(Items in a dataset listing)
^^^^^^^^

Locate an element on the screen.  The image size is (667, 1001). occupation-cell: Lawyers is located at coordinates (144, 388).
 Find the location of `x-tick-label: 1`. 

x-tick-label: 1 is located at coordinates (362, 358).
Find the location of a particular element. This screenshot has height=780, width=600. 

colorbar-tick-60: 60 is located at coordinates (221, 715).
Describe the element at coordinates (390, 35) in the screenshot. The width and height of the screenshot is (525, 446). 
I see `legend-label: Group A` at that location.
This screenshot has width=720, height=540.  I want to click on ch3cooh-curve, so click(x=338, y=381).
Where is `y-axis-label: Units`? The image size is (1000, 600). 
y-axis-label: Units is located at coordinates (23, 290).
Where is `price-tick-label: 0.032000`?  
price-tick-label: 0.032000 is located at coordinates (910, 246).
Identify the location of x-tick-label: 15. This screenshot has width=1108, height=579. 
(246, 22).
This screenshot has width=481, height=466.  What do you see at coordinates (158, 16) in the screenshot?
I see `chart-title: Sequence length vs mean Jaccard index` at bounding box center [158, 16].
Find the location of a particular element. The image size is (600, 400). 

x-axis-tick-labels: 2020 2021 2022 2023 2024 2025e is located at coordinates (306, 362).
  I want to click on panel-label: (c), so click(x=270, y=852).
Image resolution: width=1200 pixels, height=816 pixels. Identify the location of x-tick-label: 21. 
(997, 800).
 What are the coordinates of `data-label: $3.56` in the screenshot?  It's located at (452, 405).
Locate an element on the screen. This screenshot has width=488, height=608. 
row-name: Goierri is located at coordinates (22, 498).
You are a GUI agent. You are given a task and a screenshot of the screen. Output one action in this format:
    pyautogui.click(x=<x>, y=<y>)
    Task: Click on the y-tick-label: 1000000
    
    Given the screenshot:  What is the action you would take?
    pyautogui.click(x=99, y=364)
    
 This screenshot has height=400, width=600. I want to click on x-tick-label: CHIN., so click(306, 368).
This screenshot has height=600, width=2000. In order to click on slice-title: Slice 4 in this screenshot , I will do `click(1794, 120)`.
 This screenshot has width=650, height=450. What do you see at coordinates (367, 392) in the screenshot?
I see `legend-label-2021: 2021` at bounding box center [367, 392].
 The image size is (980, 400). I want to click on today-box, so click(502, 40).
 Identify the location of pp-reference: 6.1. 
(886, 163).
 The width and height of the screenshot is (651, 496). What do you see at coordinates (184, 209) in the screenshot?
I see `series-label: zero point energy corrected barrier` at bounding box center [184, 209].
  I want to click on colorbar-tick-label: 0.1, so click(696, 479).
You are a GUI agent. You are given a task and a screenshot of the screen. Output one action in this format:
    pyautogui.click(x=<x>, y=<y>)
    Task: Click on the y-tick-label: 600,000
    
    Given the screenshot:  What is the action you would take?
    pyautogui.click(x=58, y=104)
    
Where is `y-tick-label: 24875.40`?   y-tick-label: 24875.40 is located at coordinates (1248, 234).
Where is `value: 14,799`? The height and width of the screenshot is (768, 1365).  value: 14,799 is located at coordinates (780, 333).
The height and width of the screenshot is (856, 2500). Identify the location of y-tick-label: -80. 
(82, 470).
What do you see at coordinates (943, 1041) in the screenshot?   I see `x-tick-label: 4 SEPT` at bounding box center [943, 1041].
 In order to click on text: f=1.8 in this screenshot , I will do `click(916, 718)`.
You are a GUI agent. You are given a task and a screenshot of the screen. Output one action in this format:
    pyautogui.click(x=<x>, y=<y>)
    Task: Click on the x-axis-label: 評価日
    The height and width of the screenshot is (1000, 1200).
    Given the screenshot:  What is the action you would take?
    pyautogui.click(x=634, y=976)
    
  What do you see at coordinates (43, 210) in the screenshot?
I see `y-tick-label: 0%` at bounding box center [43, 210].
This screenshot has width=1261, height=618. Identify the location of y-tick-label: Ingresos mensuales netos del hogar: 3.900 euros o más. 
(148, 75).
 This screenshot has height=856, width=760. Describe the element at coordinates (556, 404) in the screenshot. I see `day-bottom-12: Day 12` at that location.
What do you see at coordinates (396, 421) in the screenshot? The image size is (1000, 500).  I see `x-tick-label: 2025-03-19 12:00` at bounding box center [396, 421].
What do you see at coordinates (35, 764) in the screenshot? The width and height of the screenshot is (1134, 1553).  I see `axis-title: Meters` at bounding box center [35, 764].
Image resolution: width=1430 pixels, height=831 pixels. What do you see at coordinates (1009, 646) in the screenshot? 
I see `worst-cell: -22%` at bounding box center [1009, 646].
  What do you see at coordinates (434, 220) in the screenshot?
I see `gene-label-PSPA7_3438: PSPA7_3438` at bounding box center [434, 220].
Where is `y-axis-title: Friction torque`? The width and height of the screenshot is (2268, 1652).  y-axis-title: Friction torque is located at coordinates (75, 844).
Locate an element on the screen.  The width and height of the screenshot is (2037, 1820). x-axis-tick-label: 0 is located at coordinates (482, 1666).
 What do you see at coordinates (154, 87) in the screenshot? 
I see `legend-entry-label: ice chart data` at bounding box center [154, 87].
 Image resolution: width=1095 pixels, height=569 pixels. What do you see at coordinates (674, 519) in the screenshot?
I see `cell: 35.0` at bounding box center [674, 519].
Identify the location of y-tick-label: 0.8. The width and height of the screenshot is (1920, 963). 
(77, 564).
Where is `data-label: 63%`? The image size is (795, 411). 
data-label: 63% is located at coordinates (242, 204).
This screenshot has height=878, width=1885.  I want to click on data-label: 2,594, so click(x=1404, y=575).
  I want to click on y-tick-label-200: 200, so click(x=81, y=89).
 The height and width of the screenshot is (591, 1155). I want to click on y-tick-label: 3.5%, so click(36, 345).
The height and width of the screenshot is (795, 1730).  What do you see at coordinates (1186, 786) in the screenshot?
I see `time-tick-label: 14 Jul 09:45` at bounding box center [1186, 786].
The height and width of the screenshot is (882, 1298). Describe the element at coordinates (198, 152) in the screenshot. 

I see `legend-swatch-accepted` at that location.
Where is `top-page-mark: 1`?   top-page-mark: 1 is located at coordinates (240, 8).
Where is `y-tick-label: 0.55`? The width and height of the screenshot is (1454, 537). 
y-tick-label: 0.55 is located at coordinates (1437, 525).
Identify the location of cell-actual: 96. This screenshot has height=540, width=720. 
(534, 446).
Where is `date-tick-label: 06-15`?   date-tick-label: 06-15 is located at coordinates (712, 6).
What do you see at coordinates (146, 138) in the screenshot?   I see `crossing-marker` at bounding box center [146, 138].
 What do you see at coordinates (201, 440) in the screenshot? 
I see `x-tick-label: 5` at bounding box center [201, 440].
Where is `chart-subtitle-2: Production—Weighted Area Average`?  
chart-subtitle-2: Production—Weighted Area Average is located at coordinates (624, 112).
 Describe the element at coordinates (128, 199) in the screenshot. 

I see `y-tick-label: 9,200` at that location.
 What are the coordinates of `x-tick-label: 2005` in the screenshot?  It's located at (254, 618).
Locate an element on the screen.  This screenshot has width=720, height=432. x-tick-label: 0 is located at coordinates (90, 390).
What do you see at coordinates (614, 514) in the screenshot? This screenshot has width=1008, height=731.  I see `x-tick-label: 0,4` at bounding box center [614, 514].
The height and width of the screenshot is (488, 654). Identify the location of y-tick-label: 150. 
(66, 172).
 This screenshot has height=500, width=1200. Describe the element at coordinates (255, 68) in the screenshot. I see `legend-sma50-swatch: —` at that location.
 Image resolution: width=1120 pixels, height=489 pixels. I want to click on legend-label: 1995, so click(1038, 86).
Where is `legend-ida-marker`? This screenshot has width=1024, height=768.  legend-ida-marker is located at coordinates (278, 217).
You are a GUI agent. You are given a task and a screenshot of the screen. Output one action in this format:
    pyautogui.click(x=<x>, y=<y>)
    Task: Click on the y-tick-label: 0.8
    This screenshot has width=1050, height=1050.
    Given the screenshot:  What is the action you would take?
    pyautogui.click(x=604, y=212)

^^^^^^^^

Render the listing lines as a JSON array of strings, one string per line, leaving out blank lines. Begin at the line that contains "coordinates (240, 8)." and stop after the line that contains "What do you see at coordinates (614, 514)".

Result of the exercise
[
  "Where is `top-page-mark: 1`?   top-page-mark: 1 is located at coordinates (240, 8).",
  "Where is `y-tick-label: 0.55`? The width and height of the screenshot is (1454, 537). ",
  "y-tick-label: 0.55 is located at coordinates (1437, 525).",
  "Identify the location of cell-actual: 96. This screenshot has height=540, width=720. ",
  "(534, 446).",
  "Where is `date-tick-label: 06-15`?   date-tick-label: 06-15 is located at coordinates (712, 6).",
  "What do you see at coordinates (146, 138) in the screenshot?   I see `crossing-marker` at bounding box center [146, 138].",
  " What do you see at coordinates (201, 440) in the screenshot? ",
  "I see `x-tick-label: 5` at bounding box center [201, 440].",
  "Where is `chart-subtitle-2: Production—Weighted Area Average`?  ",
  "chart-subtitle-2: Production—Weighted Area Average is located at coordinates (624, 112).",
  " Describe the element at coordinates (128, 199) in the screenshot. ",
  "I see `y-tick-label: 9,200` at that location.",
  " What are the coordinates of `x-tick-label: 2005` in the screenshot?  It's located at (254, 618).",
  "Locate an element on the screen.  This screenshot has width=720, height=432. x-tick-label: 0 is located at coordinates (90, 390).",
  "What do you see at coordinates (614, 514) in the screenshot? This screenshot has width=1008, height=731.  I see `x-tick-label: 0,4` at bounding box center [614, 514]."
]